_Your task_:
To complete the exercise, repeat every record exactly as it stands.

_Recorded information_:
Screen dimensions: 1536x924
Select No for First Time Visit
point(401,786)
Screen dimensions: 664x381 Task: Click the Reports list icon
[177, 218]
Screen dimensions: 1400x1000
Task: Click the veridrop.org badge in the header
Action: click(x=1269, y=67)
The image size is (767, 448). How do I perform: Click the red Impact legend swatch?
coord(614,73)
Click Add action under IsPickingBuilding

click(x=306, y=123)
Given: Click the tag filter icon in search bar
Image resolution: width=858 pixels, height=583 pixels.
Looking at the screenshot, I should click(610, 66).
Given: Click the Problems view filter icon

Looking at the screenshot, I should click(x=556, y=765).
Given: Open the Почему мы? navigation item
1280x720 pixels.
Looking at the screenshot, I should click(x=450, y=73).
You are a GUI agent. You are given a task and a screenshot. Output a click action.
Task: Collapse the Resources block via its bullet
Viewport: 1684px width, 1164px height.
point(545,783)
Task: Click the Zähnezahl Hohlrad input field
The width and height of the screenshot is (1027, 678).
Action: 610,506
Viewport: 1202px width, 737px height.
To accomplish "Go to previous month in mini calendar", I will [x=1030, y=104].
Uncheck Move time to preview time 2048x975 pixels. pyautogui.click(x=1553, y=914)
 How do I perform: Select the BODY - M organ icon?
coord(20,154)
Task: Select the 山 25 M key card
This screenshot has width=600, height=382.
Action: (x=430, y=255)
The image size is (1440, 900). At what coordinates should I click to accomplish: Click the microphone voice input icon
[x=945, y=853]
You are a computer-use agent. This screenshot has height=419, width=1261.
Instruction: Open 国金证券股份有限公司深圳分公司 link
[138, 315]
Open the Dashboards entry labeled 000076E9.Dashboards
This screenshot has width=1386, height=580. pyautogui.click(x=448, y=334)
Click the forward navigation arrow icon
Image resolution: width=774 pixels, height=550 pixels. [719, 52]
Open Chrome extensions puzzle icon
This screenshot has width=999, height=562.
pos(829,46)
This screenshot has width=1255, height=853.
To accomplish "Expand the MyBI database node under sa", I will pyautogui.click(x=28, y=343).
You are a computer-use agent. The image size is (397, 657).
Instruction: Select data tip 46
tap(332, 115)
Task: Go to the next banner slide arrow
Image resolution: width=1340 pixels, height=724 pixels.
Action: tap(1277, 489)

_Solution for this exercise_:
Screen dimensions: 1536x924
Select No for First Time Visit
point(401,786)
Screen dimensions: 664x381 Task: Click the Reports list icon
[177, 218]
Screen dimensions: 1400x1000
Task: Click the veridrop.org badge in the header
Action: click(x=1269, y=67)
The image size is (767, 448). How do I perform: Click the red Impact legend swatch?
coord(614,73)
Click Add action under IsPickingBuilding

click(x=306, y=123)
Given: Click the tag filter icon in search bar
Image resolution: width=858 pixels, height=583 pixels.
Looking at the screenshot, I should click(610, 66).
Given: Click the Problems view filter icon

Looking at the screenshot, I should click(x=556, y=765).
Given: Open the Почему мы? navigation item
1280x720 pixels.
Looking at the screenshot, I should click(x=450, y=73).
You are a GUI agent. You are given a task and a screenshot. Output a click action.
Task: Collapse the Resources block via its bullet
Viewport: 1684px width, 1164px height.
point(545,783)
Task: Click the Zähnezahl Hohlrad input field
The width and height of the screenshot is (1027, 678).
Action: 610,506
Viewport: 1202px width, 737px height.
To accomplish "Go to previous month in mini calendar", I will [x=1030, y=104].
Uncheck Move time to preview time 2048x975 pixels. pyautogui.click(x=1553, y=914)
 How do I perform: Select the BODY - M organ icon?
coord(20,154)
Task: Select the 山 25 M key card
This screenshot has width=600, height=382.
Action: (x=430, y=255)
The image size is (1440, 900). At what coordinates should I click to accomplish: Click the microphone voice input icon
[x=945, y=853]
You are a computer-use agent. This screenshot has height=419, width=1261.
Instruction: Open 国金证券股份有限公司深圳分公司 link
[138, 315]
Open the Dashboards entry labeled 000076E9.Dashboards
This screenshot has width=1386, height=580. pyautogui.click(x=448, y=334)
Click the forward navigation arrow icon
Image resolution: width=774 pixels, height=550 pixels. [719, 52]
Open Chrome extensions puzzle icon
This screenshot has width=999, height=562.
pos(829,46)
This screenshot has width=1255, height=853.
To accomplish "Expand the MyBI database node under sa", I will pyautogui.click(x=28, y=343).
You are a computer-use agent. The image size is (397, 657).
Instruction: Select data tip 46
tap(332, 115)
Task: Go to the next banner slide arrow
Image resolution: width=1340 pixels, height=724 pixels.
Action: tap(1277, 489)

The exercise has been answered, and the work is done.